This study addresses the limitations of traditional numerical weather prediction (NWP), which relies on physical models and reanalysis data and is often constrained by biases, limited resolution, and high computational costs—particularly in data-scarce regions. To overcome these challenges, this work proposes ObsCast, the first end-to-end regional weather forecasting system that operates exclusively on local ground-based observations without incorporating any NWP or reanalysis data during either training or inference. As a purely data-driven approach, ObsCast directly learns the spatiotemporal evolution of weather from observational data alone. Evaluated over the contiguous United States and Europe, it outperforms operational NWP systems in forecasting near-surface variables up to 18 hours ahead and produces skillful precipitation predictions, thereby substantially enhancing forecast flexibility, adaptability, and practical utility.

Accurate and timely weather forecasts are critical for high-impact decisions in modern society. Machine-learning-based weather prediction is emerging as an alternative for producing initial conditions, forecasts, and even both in end-to-end systems. These methods deliver predictions faster and often with higher skill than traditional numerical weather prediction (NWP). However, even end-to-end models typically rely on NWP-generated reanalyses for supervision, thereby inheriting the biases and resolution limitations of those NWPs, and limiting adaptation to settings where suitable reanalysis products are unavailable, infrequently updated, or expensive to produce.

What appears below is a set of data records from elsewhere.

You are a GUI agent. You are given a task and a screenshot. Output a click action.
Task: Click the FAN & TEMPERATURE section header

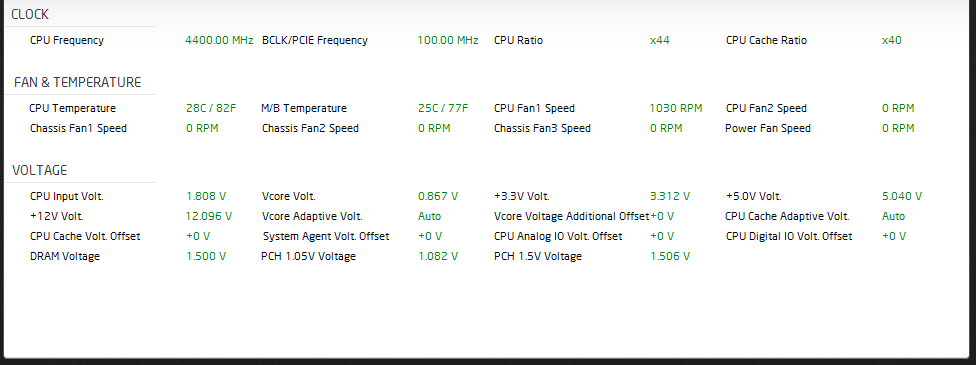pyautogui.click(x=78, y=82)
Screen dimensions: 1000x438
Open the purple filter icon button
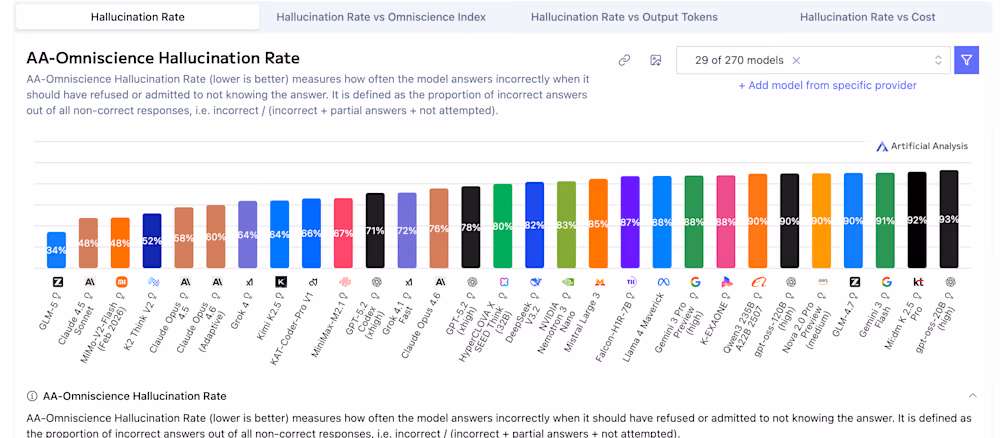966,60
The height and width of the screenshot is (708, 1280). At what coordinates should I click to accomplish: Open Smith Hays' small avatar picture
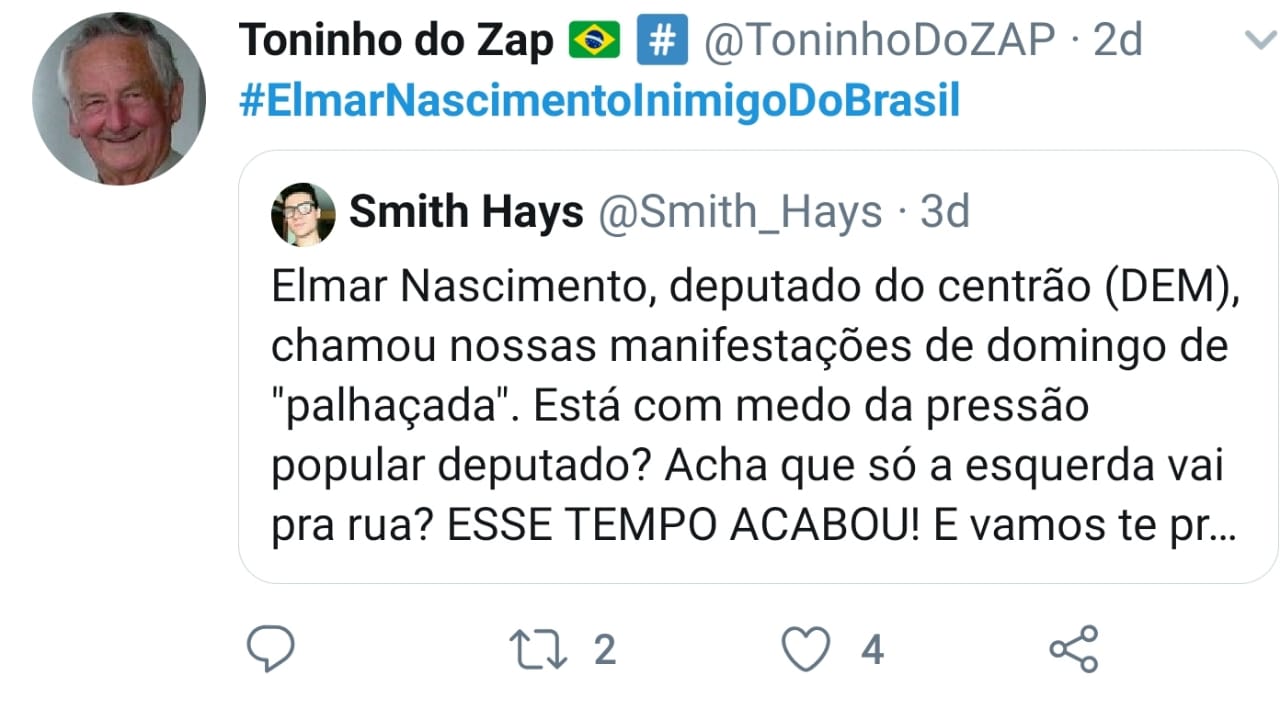(x=303, y=214)
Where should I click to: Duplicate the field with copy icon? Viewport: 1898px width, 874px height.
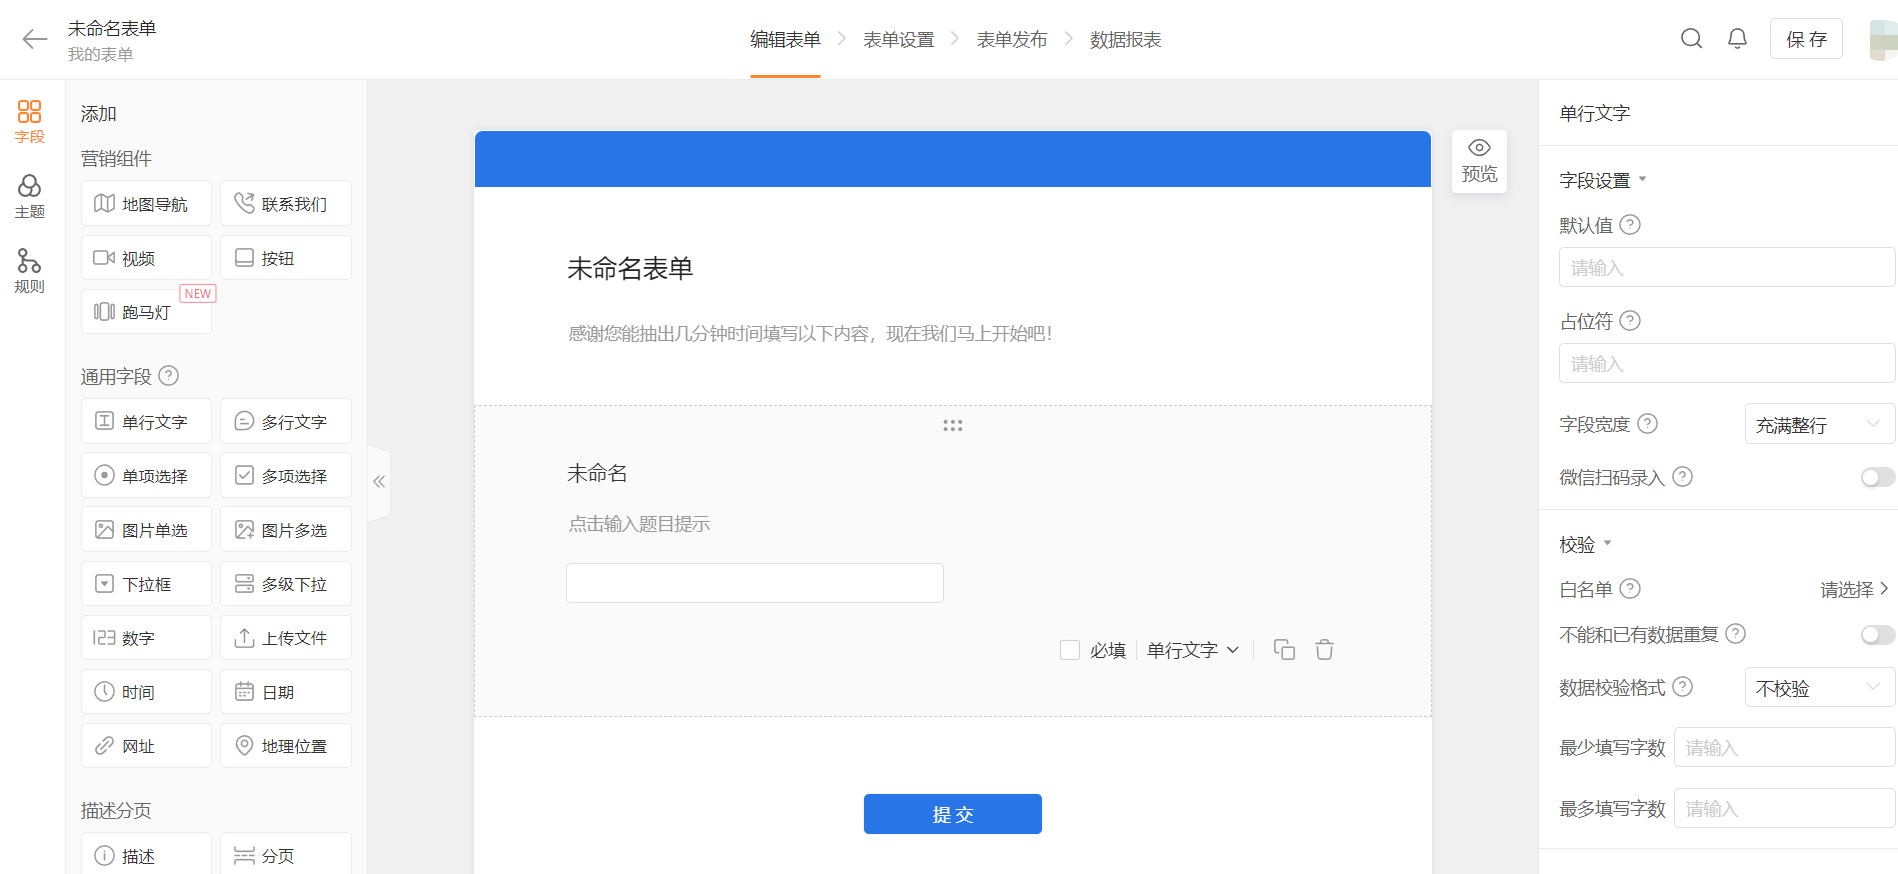[x=1284, y=650]
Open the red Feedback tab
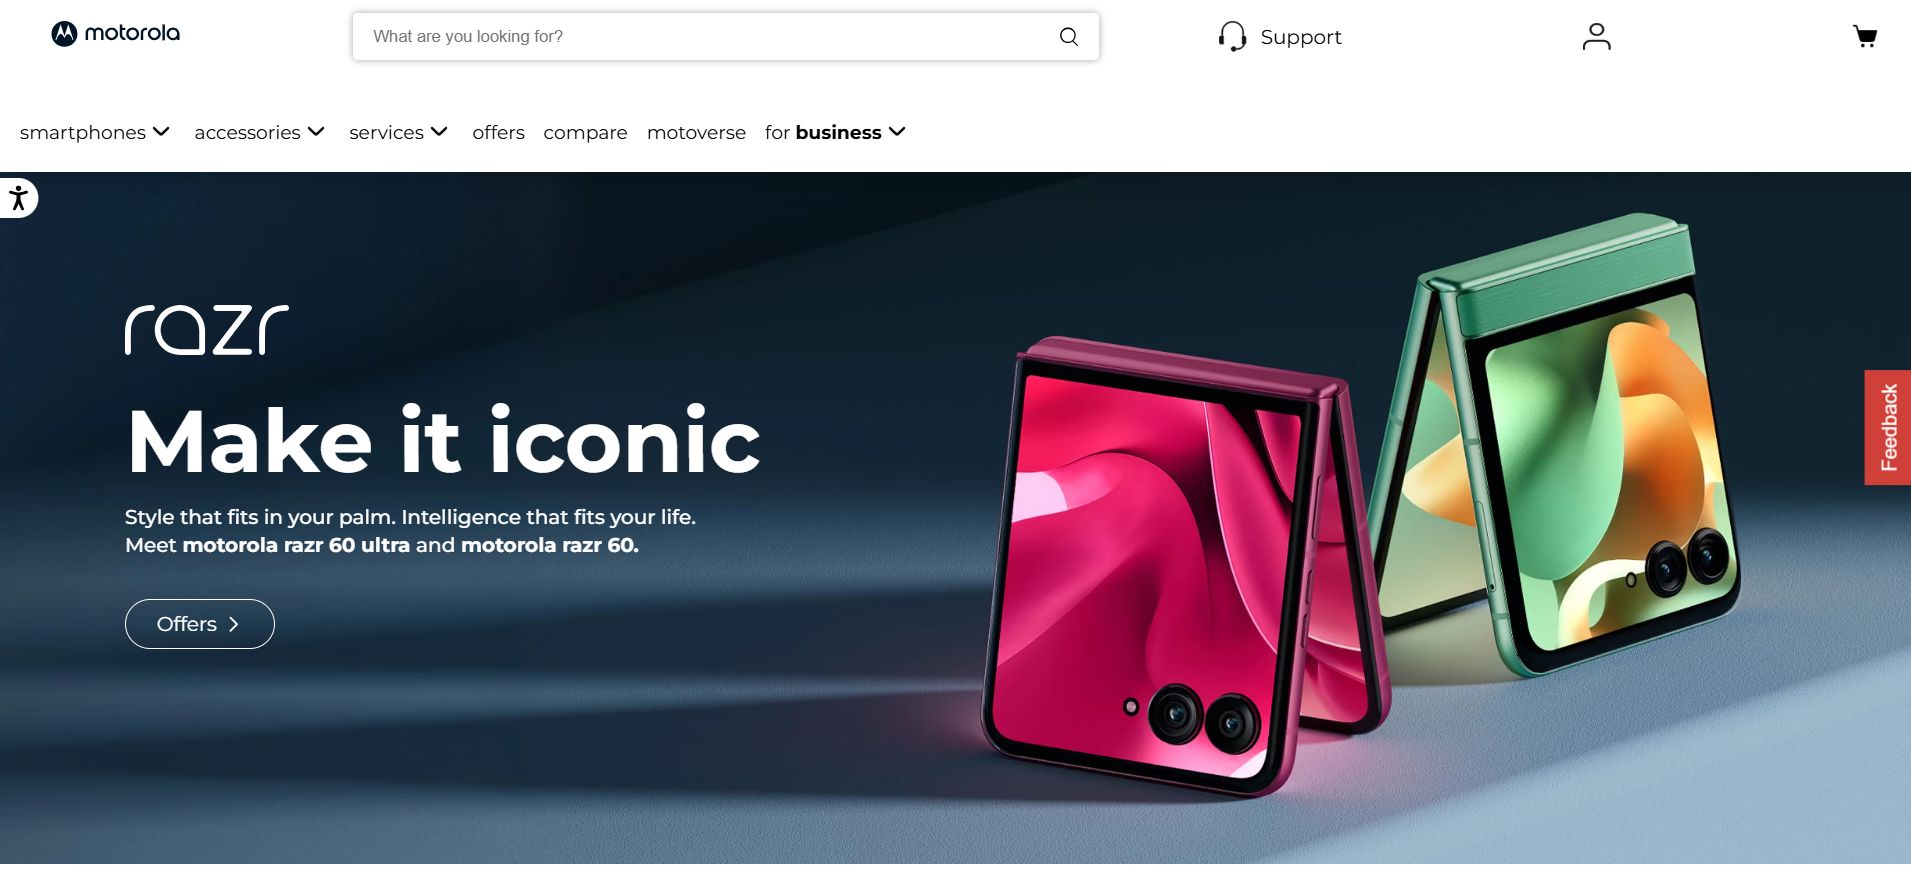The width and height of the screenshot is (1911, 870). pos(1887,427)
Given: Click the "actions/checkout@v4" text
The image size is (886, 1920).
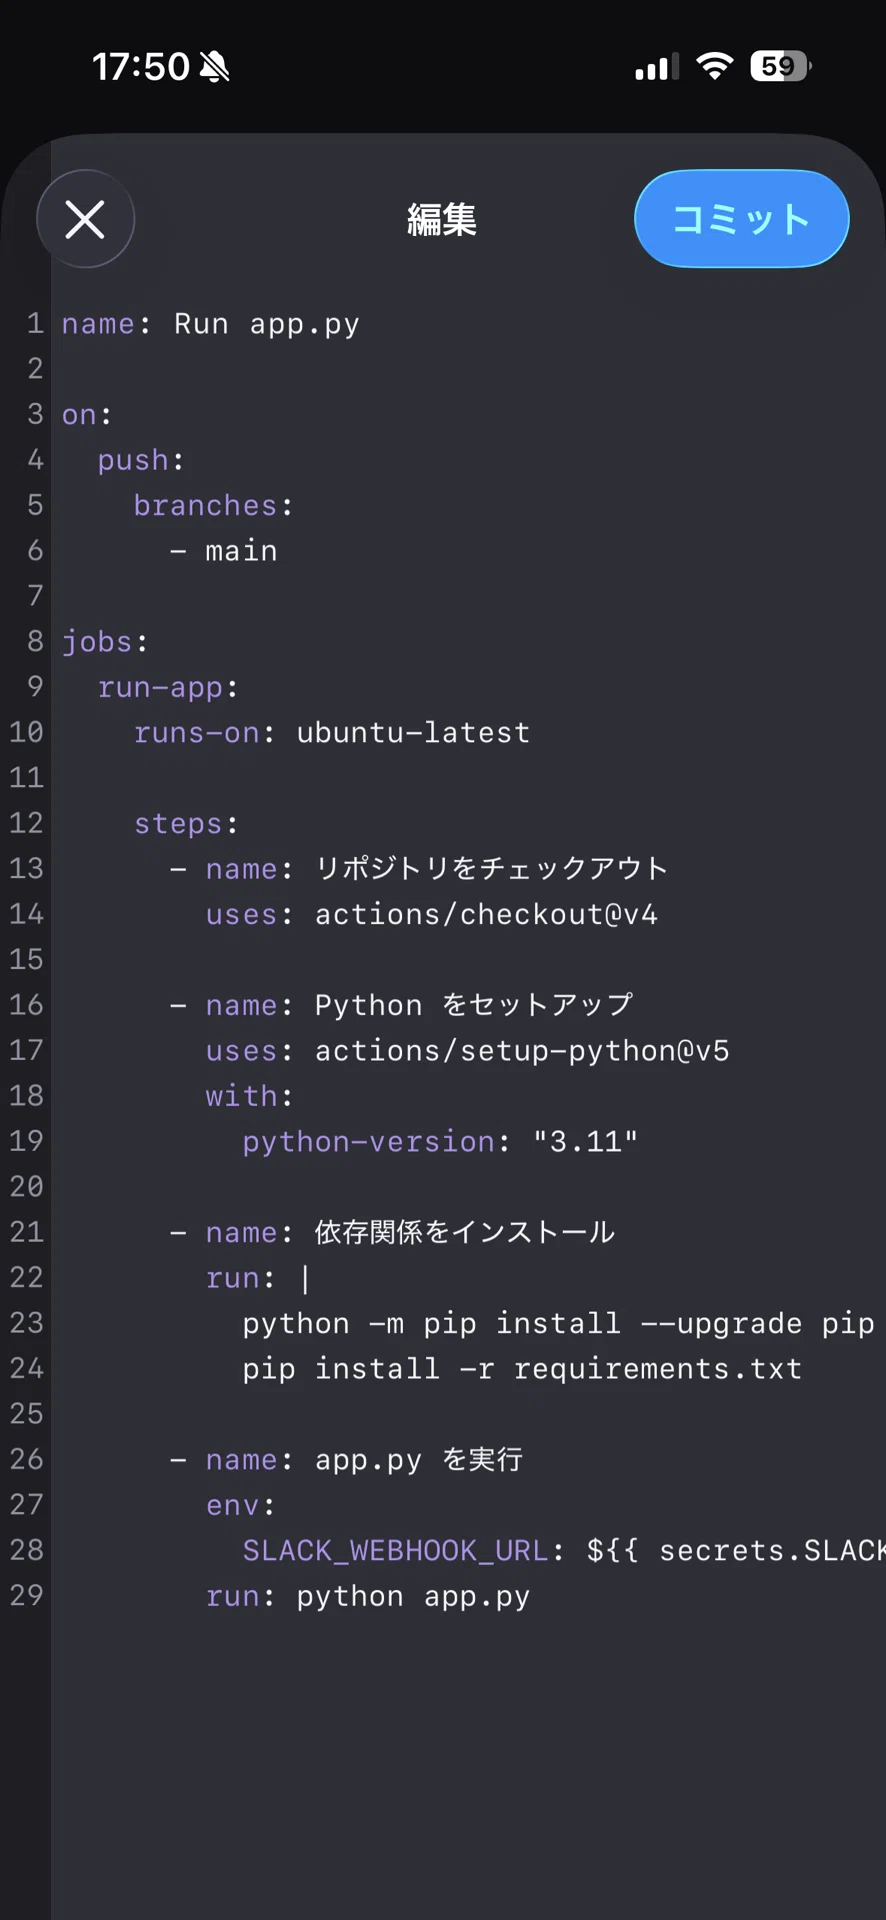Looking at the screenshot, I should 486,915.
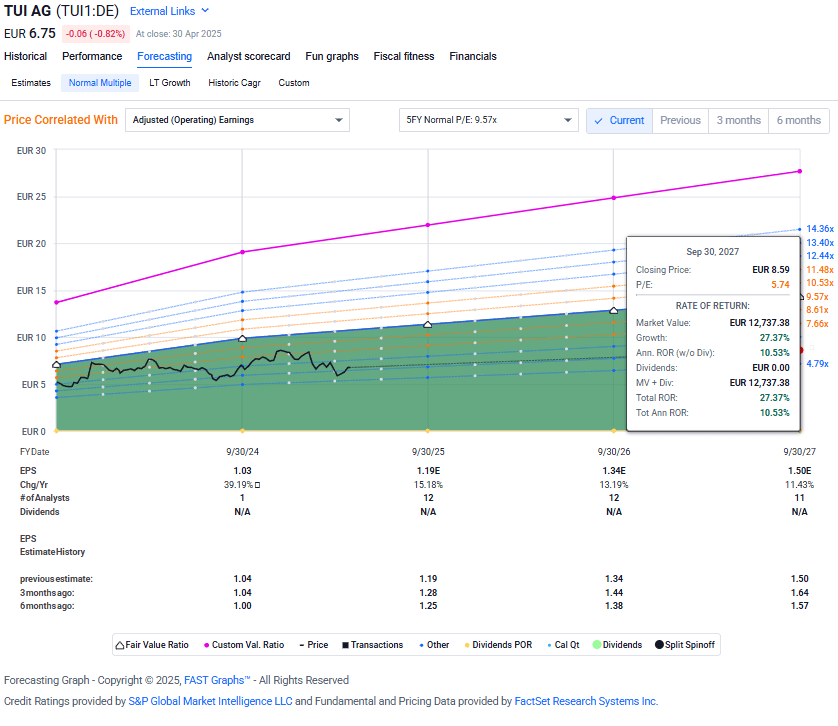Switch to the Estimates sub-tab
Image resolution: width=838 pixels, height=726 pixels.
click(30, 83)
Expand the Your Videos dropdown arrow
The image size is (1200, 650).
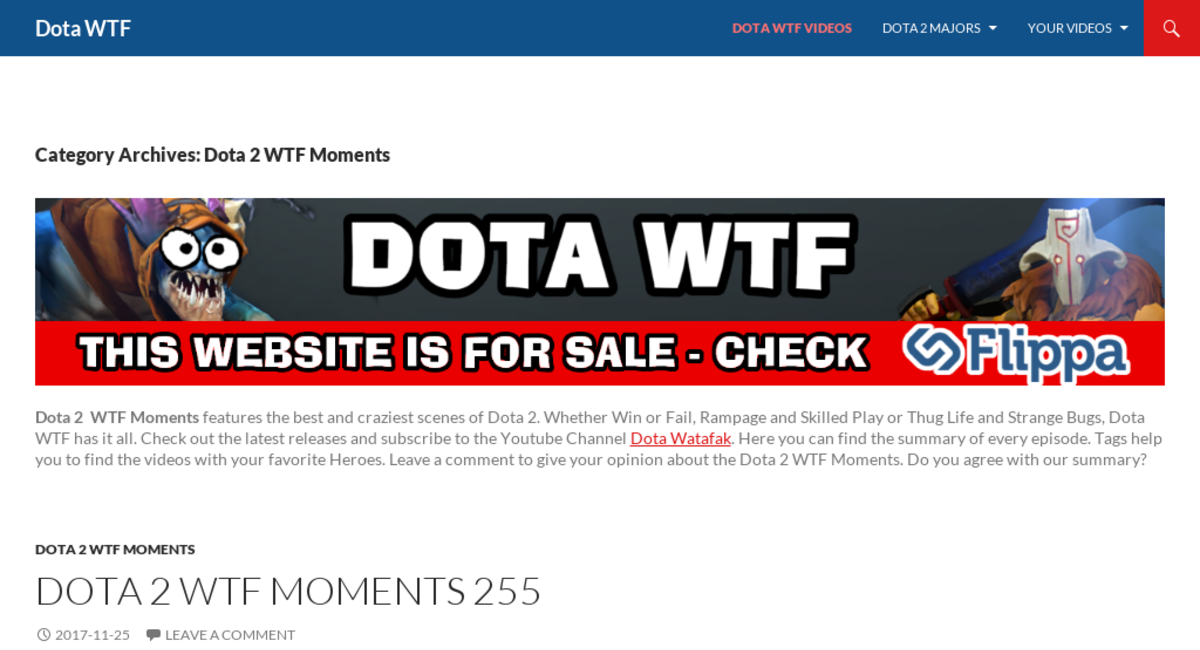(1124, 28)
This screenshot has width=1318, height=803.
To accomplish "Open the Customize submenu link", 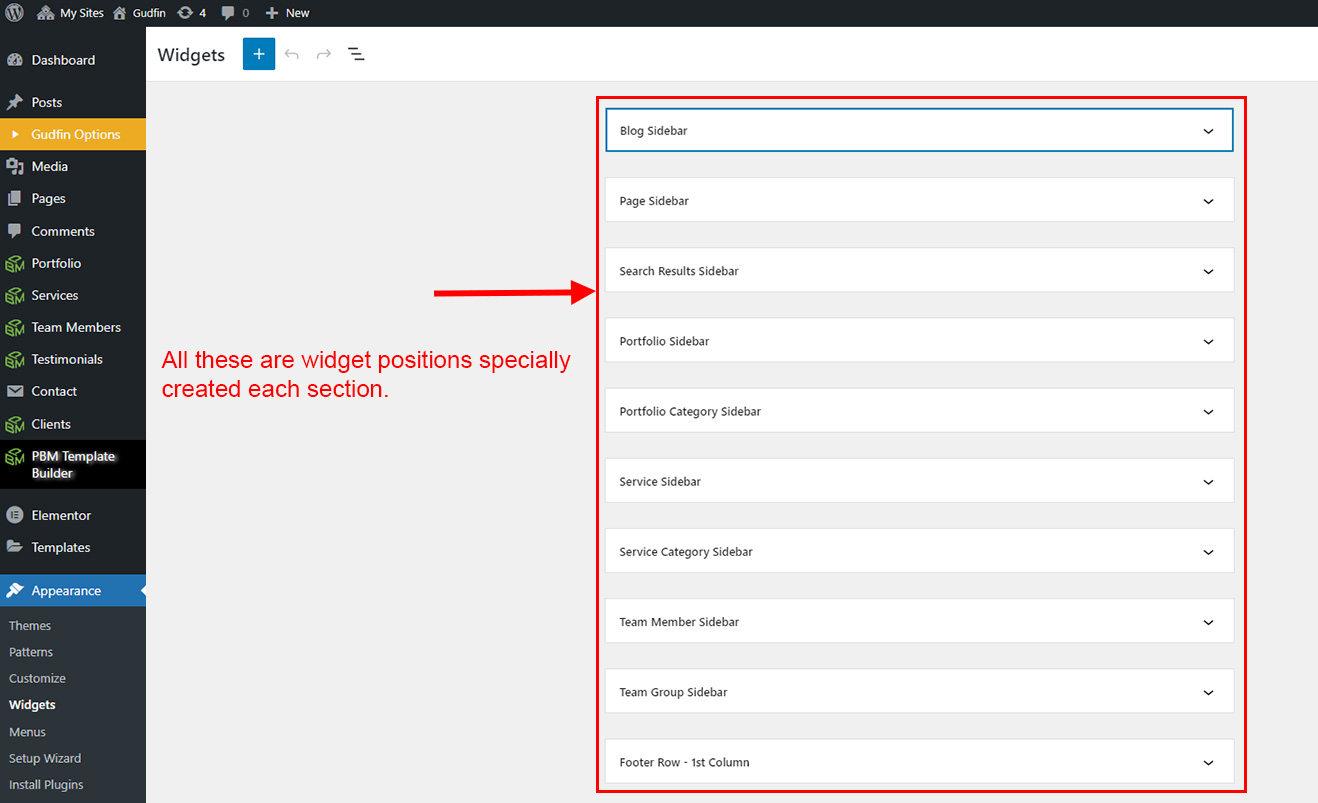I will click(37, 678).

Here we introduce ObsCast, a regional system that generates both analysis and predictions, without using any NWP-derived data in either training or inference, while still achieving state-of-the-art performance in short-term high-resolution regional modeling. Over the contiguous United States and Europe, ObsCast outperforms operational NWP for near-surface variables through 18 h and produces skillful precipitation forecasts. It provides a simpler and more adaptable route to build and refine regional forecasting services directly from local observations, without the need to develop complex and costly traditional forecasting pipelines.